Start of EXTRACT
Arkhip Ivanovich Kuindzhi ( ; ) or Arkhyp Kuindzhi (; 27 January 1841 – 24 July 1910) was a landscape painter from the Russian Empire of Pontic Greek descent from the area of Mariupol (modern-day East Ukraine). Kuindzhi was one of the best friends of Russian chemist Dmitry Mendeleev with whom he collaborated on color studies.

Date of birth
Kuindzhi's exact date of birth is not known. Although it was believed that he was born in 1842, the latest discoveries in archives suggest that he was born in 1841. Kuindzhi himself, when asked by St. Petersburg Academy of Arts to clarify his date of birth, "clearly wrote 1841, then, with doubt, January, and then several times crossed out the month".

The researchers believe he was born somewhere between January and March 1841. The commonly recognized date is January 27, although Kuindzhi celebrated his name day on February 19 O.S. (March 4 N.S.), on the feast of Archippus.
End of EXTRACT
Start of RECORDED INFORMATION
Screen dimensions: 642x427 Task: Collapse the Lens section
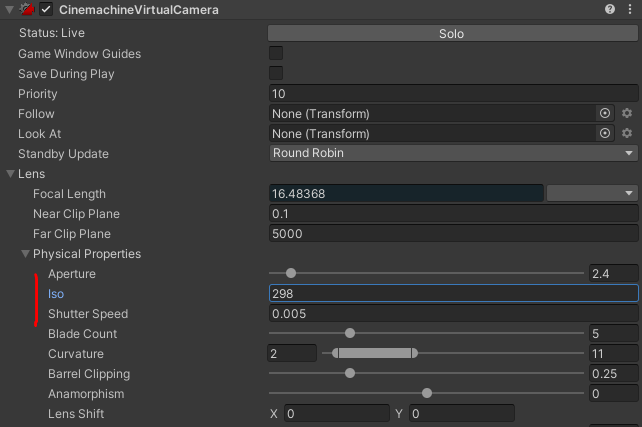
End of RECORDED INFORMATION
# [PROBLEMS TO SOLVE]
[1] Extract the part of the Kuindzhi passage starting with "The researchers believe" and going on through "feast of Archippus.".
[2] Answer these questions from the Kuindzhi passage:
(a) With which chemist did Kuindzhi collaborate on color studies?
(b) Between which months of 1841 do researchers believe he was born?
(c) On what date did Kuindzhi celebrate his name day?
The lines after the Kuindzhi passage are separate material.

# [RESPONSES IN ORDER]
[1]
The researchers believe he was born somewhere between January and March 1841. The commonly recognized date is January 27, although Kuindzhi celebrated his name day on February 19 O.S. (March 4 N.S.), on the feast of Archippus.

[2]
(a) Dmitry Mendeleev
(b) Between January and March
(c) February 19 O.S. (March 4 N.S.), on the feast of Archippus